◆ **What is needed**
Using the records below, write out the line with "Where should I click to: Expand the PowerTable" and each line after it through the final one, exactly, and only those.

[Data records]
•••
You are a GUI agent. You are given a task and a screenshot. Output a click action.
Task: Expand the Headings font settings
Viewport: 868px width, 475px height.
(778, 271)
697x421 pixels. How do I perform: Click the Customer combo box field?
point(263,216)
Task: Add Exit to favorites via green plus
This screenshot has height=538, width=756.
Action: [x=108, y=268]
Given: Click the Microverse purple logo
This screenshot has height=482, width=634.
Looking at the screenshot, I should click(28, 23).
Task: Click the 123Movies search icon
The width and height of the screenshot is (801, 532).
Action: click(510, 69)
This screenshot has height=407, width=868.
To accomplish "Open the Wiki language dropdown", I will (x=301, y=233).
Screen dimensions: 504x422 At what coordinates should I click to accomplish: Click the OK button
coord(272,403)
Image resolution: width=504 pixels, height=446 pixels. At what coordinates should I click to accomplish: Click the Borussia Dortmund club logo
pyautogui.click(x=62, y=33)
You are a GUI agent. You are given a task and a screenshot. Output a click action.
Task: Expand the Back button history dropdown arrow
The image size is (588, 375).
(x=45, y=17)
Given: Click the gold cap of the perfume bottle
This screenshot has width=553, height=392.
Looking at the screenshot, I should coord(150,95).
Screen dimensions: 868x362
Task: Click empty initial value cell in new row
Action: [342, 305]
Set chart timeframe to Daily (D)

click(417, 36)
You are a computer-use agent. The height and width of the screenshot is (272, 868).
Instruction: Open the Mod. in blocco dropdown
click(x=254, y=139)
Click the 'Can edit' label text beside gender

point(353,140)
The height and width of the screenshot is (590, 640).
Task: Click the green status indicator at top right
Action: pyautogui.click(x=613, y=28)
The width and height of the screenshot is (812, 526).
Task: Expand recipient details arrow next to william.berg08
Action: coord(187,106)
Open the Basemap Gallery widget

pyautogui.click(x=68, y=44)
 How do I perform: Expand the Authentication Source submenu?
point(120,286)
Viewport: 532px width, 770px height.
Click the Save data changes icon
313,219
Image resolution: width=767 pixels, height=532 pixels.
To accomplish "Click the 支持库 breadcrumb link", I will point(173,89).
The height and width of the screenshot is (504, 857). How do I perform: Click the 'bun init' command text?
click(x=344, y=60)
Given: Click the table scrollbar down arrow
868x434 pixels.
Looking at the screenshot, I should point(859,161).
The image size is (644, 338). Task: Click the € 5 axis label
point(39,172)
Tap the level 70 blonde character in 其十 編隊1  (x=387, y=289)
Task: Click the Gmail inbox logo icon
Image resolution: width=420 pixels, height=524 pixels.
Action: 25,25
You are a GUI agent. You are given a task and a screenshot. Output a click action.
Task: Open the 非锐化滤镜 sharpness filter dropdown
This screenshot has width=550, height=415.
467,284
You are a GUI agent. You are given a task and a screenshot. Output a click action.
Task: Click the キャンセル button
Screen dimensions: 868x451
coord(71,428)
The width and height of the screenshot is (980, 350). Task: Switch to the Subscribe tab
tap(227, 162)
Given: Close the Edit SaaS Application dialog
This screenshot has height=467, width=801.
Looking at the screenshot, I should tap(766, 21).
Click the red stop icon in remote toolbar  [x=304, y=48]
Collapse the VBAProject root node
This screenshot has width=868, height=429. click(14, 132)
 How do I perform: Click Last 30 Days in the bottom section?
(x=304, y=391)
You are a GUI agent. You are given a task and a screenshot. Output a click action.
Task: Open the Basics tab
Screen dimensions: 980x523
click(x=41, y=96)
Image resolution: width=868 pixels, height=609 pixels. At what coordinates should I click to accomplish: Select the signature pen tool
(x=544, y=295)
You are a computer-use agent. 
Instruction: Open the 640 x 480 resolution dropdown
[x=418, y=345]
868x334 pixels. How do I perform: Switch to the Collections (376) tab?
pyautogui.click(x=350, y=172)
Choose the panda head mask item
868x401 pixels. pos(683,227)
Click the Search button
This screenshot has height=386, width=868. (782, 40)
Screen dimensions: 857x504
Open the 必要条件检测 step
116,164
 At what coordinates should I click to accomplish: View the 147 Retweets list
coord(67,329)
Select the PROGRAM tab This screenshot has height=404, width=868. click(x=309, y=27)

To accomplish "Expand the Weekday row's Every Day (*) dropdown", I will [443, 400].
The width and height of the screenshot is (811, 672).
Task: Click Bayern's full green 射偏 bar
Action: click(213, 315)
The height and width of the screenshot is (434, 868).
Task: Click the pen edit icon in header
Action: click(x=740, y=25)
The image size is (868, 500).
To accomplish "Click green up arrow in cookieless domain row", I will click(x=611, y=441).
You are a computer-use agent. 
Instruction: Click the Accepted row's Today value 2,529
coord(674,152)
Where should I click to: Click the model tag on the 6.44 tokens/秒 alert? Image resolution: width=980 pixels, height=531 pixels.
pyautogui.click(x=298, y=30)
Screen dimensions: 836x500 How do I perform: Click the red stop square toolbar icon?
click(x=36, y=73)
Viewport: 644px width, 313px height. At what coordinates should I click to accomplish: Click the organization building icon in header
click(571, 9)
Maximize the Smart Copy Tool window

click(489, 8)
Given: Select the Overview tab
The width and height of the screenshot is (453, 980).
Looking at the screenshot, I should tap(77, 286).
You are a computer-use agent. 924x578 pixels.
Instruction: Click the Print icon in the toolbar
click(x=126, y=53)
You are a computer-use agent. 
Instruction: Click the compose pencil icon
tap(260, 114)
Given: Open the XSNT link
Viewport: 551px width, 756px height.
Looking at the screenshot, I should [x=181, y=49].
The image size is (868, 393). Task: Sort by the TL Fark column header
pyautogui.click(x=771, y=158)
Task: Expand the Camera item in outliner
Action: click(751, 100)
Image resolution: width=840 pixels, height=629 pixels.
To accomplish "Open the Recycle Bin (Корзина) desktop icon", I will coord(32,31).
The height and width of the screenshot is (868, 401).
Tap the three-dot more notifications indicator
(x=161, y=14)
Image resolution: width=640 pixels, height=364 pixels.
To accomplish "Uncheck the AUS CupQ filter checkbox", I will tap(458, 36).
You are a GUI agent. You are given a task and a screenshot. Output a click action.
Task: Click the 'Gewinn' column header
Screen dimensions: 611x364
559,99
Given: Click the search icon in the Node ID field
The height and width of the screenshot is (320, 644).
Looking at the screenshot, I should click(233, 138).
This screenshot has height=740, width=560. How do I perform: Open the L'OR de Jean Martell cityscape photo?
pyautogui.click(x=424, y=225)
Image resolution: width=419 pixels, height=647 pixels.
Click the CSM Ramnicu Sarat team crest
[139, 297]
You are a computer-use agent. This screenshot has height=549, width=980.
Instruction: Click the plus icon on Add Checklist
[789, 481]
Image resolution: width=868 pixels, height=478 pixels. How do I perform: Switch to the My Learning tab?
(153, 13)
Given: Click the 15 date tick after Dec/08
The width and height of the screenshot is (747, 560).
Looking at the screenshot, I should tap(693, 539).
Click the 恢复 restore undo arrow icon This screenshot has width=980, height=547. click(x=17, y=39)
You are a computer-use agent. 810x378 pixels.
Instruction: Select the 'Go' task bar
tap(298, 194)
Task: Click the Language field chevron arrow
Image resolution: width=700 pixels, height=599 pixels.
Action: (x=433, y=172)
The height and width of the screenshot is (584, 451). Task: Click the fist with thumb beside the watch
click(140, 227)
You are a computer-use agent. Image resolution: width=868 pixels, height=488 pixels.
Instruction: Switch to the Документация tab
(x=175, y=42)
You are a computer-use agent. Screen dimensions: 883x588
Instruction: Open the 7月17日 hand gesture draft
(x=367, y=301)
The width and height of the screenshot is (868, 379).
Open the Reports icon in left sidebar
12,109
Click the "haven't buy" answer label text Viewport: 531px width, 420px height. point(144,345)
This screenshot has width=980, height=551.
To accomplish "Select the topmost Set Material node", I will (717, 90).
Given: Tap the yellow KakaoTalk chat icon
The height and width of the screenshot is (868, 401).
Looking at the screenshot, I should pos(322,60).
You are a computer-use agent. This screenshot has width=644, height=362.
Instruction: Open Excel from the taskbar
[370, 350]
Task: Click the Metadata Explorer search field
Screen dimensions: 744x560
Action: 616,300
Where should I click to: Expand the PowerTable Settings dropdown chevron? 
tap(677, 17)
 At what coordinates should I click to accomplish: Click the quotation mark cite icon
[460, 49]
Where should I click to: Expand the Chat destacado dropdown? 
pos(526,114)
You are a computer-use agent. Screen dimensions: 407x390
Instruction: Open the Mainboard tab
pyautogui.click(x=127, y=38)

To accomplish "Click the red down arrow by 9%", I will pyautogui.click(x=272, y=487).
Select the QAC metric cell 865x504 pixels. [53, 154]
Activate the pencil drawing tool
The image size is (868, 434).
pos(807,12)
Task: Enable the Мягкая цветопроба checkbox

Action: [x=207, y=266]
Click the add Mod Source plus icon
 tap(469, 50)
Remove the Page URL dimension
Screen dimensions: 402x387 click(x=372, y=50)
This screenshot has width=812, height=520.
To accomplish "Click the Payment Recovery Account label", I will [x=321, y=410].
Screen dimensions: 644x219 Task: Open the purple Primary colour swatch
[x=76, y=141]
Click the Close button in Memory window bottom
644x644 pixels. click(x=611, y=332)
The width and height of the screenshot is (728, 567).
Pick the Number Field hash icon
•••
◆ **Your solution**
Where should I click to: Expand the PowerTable Settings dropdown chevron? 
tap(677, 17)
 At what coordinates should I click to accomplish: Click the quotation mark cite icon
[460, 49]
Where should I click to: Expand the Chat destacado dropdown? 
pos(526,114)
You are a computer-use agent. Screen dimensions: 407x390
Instruction: Open the Mainboard tab
pyautogui.click(x=127, y=38)

To accomplish "Click the red down arrow by 9%", I will pyautogui.click(x=272, y=487).
Select the QAC metric cell 865x504 pixels. [53, 154]
Activate the pencil drawing tool
The image size is (868, 434).
pos(807,12)
Task: Enable the Мягкая цветопроба checkbox

Action: [x=207, y=266]
Click the add Mod Source plus icon
 tap(469, 50)
Remove the Page URL dimension
Screen dimensions: 402x387 click(x=372, y=50)
This screenshot has width=812, height=520.
To accomplish "Click the Payment Recovery Account label", I will [x=321, y=410].
Screen dimensions: 644x219 Task: Open the purple Primary colour swatch
[x=76, y=141]
Click the Close button in Memory window bottom
644x644 pixels. click(x=611, y=332)
The width and height of the screenshot is (728, 567).
Pick the Number Field hash icon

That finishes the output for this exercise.